Hold That Thought in Everyday Ramblings

  • May 23, 2019, 3:58 a.m.
  • |
  • Public

I took this yoga teacher training on Sunday that was supposed to be about “Teaching From the Heart” and one of the exercises we had to do was put our shoes on and go out and wander around the neighborhood for 10 minutes, pick something from nature up and bring it back. While I was out there I took this picture in the low stormy light.

That was the best part of the workshop. The rest of it was about this sort of pseudo science that is popular in alternative lifestyle type circles and while I am open-minded generally I found this annoying.

There was one exercise where we had to stare into the eyes of a random person for a minute. Someone we didn’t know. The woman I was matched with is just learning to be a teacher and she was so uncomfortable! I felt bad.

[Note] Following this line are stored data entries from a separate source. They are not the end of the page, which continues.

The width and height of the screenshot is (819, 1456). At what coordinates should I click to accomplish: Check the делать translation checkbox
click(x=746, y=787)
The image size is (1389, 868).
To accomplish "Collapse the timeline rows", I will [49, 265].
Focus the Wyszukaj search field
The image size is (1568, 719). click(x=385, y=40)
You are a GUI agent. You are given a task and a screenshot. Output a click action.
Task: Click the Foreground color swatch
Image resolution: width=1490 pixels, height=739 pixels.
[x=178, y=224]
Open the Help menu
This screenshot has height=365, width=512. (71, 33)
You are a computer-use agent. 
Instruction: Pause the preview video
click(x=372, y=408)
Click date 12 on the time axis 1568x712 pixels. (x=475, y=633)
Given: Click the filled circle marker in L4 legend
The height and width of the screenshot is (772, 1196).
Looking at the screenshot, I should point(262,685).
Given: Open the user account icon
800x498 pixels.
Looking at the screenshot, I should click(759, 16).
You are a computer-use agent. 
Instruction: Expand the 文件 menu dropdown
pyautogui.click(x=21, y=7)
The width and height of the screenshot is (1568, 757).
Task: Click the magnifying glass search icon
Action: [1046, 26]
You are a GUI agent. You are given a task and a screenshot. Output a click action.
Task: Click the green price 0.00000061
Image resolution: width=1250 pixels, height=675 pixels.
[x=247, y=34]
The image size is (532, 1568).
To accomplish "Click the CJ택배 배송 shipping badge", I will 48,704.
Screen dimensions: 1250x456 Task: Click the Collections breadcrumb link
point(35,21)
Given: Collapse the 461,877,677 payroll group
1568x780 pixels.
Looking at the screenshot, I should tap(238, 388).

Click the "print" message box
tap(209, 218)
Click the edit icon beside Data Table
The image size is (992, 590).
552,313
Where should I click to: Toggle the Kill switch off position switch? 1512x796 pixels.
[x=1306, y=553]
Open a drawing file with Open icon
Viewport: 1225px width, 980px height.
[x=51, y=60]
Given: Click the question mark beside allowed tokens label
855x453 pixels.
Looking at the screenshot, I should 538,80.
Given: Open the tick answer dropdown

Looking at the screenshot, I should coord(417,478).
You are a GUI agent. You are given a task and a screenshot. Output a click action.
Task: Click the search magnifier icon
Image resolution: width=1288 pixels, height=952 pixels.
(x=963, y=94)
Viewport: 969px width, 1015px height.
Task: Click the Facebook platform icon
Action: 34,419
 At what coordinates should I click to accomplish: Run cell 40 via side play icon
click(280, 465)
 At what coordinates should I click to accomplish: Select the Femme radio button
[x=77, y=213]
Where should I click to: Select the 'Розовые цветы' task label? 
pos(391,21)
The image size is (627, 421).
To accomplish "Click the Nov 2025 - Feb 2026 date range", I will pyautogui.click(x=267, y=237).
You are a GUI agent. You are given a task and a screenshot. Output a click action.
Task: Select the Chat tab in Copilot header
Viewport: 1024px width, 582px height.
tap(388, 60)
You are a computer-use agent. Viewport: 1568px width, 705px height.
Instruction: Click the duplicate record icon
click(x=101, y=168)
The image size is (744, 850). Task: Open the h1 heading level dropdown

The teacher was very soft spoken and she played this music that I guess was supposed to get us in a particular zone. I didn’t wear my hearing aids because I thought it was going to be a much more active experience and there was a whole long meditation with us on our backs on the floor and I could not hear a word she said.

She told me afterwards that she could tell I had experience fluffing auras. This is true. I learned this in my 30’s when I went to what was basically a school for psychics to learn a particular embodied meditation technique.

Oh well, I enjoyed the roses and the adorable happy puppy I met on my walk.

So I filed the formal complaint at work on Monday. I was very nervous about it. The young attorney was lovely. But later in the day the director of the department emailed to say that she did not believe my complaint merited a qualification of discrimination and she downgraded it and sent it to our department’s HR representative who is apparently on vacation.

Nothing is going to happen with this.

It is kind of like, oh never mind.

But yesterday afternoon one of my team members, someone I don’t know very well, asked if she could speak to me privately. We decamped a bit later to an unused conference room and she poured out for 20 minutes her bafflement and stress, headaches and sleepless nights over the way Mr. On the Spectrum was treating her. She went to HR first and they did nothing and then went to the senior female manager of our department and she also did nothing.

She is really close to quitting. She is much younger than me and has two kids in grade school but at least she has a degree in Accounting.

In a way I feel a sense of relief. I have done what I can at this point based on the available options. There will be a written record of this and maybe more than one if she also files a discrimination complaint.

I am waiting for my Cardiology referral appointment. I did the calcs on my retirement benefit and if I can hold out and not have to take a lot of medical leave it will be much better in terms of my payout. It is the way the plan I am in works. Of course if I need the angiogram and stent then I will need to take some time off. Apparently you can’t lift anything for a week or so.

One of my students had the procedure and was most insightful in describing the process.

It feels like it has all been this crazy whirlwind. I need to not let the assholes at work get me down.

I talked with my young coworker yesterday about how important it is for us to be angry and not turn this situation in on ourselves. I hope in sharing with her we can both hold that thought until we can get out of this situation.

And we have a holiday weekend coming up! Yeah.